Beyond providing liquidity and raising a firm's profile, becoming a publicly listed company can give employees a tangible "spring in the step." The ability to see a daily share price and feel part of a growing, visible entity creates a powerful sense of engagement that is often underestimated.
ElevenLabs raised a $100M round entirely for employee secondaries. The CEO's rationale is that by allowing early team members to de-risk and realize financial gains, it solidifies their commitment to the company's multi-year mission rather than creating pressure for a quick exit.
A founder who hoped to one day sell his company to employees was advised to start now. Implementing an Employee Stock Ownership Plan (ESOP) early aligns the team with the long-term mission, shares the burdens of entrepreneurship, and builds a sustainable, purpose-driven culture from the beginning.
Ally reinforces its "brand is everyone's job" mantra by giving every employee 100 shares of company stock annually. This creates a powerful owner's mindset, directly linking the company's success to the brand experience delivered by every individual, from the call center to the C-suite.
PhonePe practices radical transparency by sharing its board decks, complete with financial data like P&L and burn rates, across the entire company. Unrestricted, cross-departmental data access fosters high engagement, ownership, and unexpected innovation.
While many private founders fear going public, David George of a16z claims he's never met a public CEO who regrets it. Key benefits include easier and often cheaper access to capital compared to private markets, increased transparency, and the discipline it instills. The narrative of public market misery is overblown for most successful companies.
The public markets offer a unique advantage over staying private indefinitely: discipline during transitions. Daily stock prices and investor scrutiny force management to confront hard truths and balance growth, profitability, and innovation. As seen with Netflix's pivot to streaming, this pressure is crucial for realigning employee incentives and making tough capital decisions during strategic shifts.

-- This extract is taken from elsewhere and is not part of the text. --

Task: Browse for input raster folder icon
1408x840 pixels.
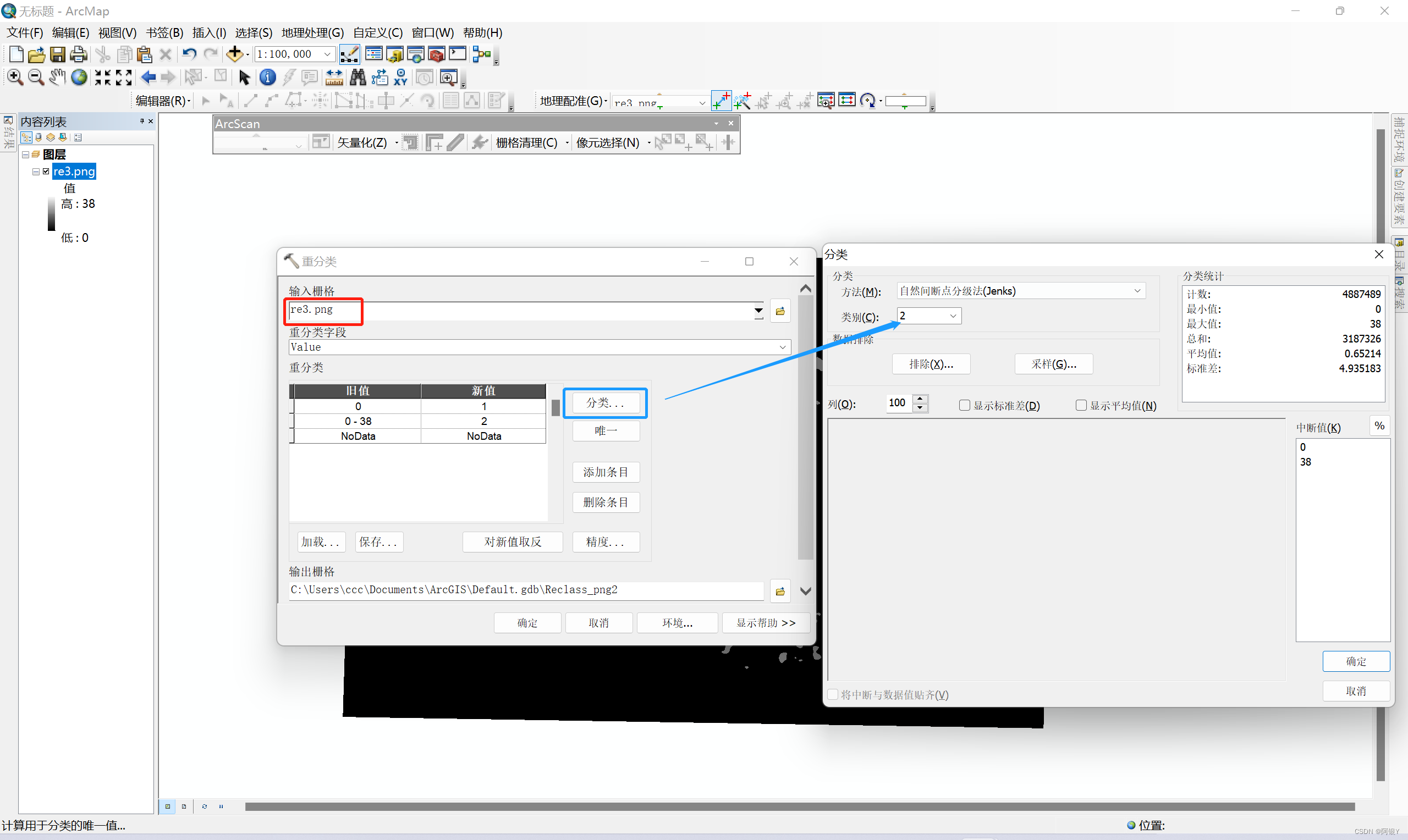Action: click(x=779, y=311)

While bonuses tied to revenue incentivize employees to perform specific tasks, they are purely transactional. Granting stock options makes team members think holistically about the entire business's long-term health, from strategic opportunities to small cost savings, creating true psychological ownership.
Beyond capital access, being a public company offers constant, free marketing. The visibility from quarterly earnings reports, analyst coverage, and media attention can attract acquisition targets, investors, and top talent who might not otherwise have been aware of the company.
A service company's primary asset is its people. To prevent your best talent from leaving and becoming competitors, you must give them significant equity. This transforms their mindset from employee to owner, aligning their interests with the firm's long-term success and growth.
An IPO is not a final exit but the start of a public "marriage" with new responsibilities. This mindset shifts focus from the event itself to rigorously preparing the company for the long-term demands of public markets, for instance through simulated earnings calls and disciplined share allocation to long-term investors.